◆ **Excerpted passage**
##############################

Back in the analog days, when friends were pretty much limited to people we actually knew IRL, hardly anyone’s friend count reached up into the thousands. Now, though, when “friends” is a term for anyone we’ve had even the most momentary, casual interaction with on Snapchat, Instagram, Discord, or Facebook — well, we’re all more popular than ever! So how come it doesn’t exactly feel that way? In fact, a 2019 poll by YouGov found that 27 percent of millennials feel they really don’t have any close friends, and 3 out of 10 report feeling lonely most of the time.
Whether social media is helping us to connect or disconnect, one thing’s for certain: a true friend is hard to find. But how can you tell which, if any, of your friends are real “keepers?” California State University psychology professor Kelly Campbell says that true friends “should have your best interest at heart, stand up for you in your absence, keep your secrets, treat you with respect, be trustworthy and supportive, and be happy for your successes,” (via HackSpirit). If your nearest and not-so-dearest fall short in these areas, then what you have is a “toxic friendship” you’re probably better off without.
Fake friends put you down
While your real friends see and appreciate all of your wonderful qualities, fake friends either won’t see them at all or may feel jealous and wish to drag you down to their level. A Conscious Rethink tells us that these put-downs may take the form of the not-so-gentle teasing of backhanded compliments — “Those jeans don’t make you look quite as fat as the cargo pants you wore yesterday” — or of the dreaded humble brag — “You’re so lucky you get to stay home on New Year’s Eve. I’d like nothing more than a quiet night in, but I have sooo many party invitations and I don’t want to let anyone down.”

##############################

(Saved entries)
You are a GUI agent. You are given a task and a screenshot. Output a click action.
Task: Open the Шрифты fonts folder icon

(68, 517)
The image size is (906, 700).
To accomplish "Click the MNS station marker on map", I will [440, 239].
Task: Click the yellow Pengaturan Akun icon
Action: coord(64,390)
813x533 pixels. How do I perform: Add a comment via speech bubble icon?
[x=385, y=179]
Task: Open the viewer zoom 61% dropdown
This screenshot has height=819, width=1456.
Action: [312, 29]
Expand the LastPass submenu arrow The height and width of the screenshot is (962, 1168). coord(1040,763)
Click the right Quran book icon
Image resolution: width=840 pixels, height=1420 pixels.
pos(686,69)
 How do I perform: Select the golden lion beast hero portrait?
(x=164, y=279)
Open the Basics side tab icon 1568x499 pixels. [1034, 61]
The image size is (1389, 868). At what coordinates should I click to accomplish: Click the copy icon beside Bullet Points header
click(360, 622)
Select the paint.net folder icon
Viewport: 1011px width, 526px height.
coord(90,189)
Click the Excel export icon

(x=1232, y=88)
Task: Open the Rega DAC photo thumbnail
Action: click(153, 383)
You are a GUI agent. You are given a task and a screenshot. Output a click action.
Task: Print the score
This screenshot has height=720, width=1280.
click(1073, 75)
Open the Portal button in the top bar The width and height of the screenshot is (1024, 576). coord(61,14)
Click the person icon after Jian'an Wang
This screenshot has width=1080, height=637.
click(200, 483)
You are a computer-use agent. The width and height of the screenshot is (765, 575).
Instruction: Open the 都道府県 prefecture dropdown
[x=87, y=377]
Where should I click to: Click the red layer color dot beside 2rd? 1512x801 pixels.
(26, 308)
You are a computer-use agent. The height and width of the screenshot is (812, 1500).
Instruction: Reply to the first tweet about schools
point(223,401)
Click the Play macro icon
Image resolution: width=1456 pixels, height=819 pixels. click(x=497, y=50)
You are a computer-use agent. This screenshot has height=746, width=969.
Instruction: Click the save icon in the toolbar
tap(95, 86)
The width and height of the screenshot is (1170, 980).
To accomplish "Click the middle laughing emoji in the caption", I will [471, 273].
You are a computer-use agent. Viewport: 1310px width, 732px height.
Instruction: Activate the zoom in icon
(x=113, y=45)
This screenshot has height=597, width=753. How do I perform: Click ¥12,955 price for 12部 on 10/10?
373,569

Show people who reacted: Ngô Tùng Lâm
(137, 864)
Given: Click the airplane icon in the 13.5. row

##############################

◆ **Description of the task**
In the text on fake friends, what percentage of millennials in the 2019 YouGov poll said they don't have any close friends?

◆ **Your response**
27 percent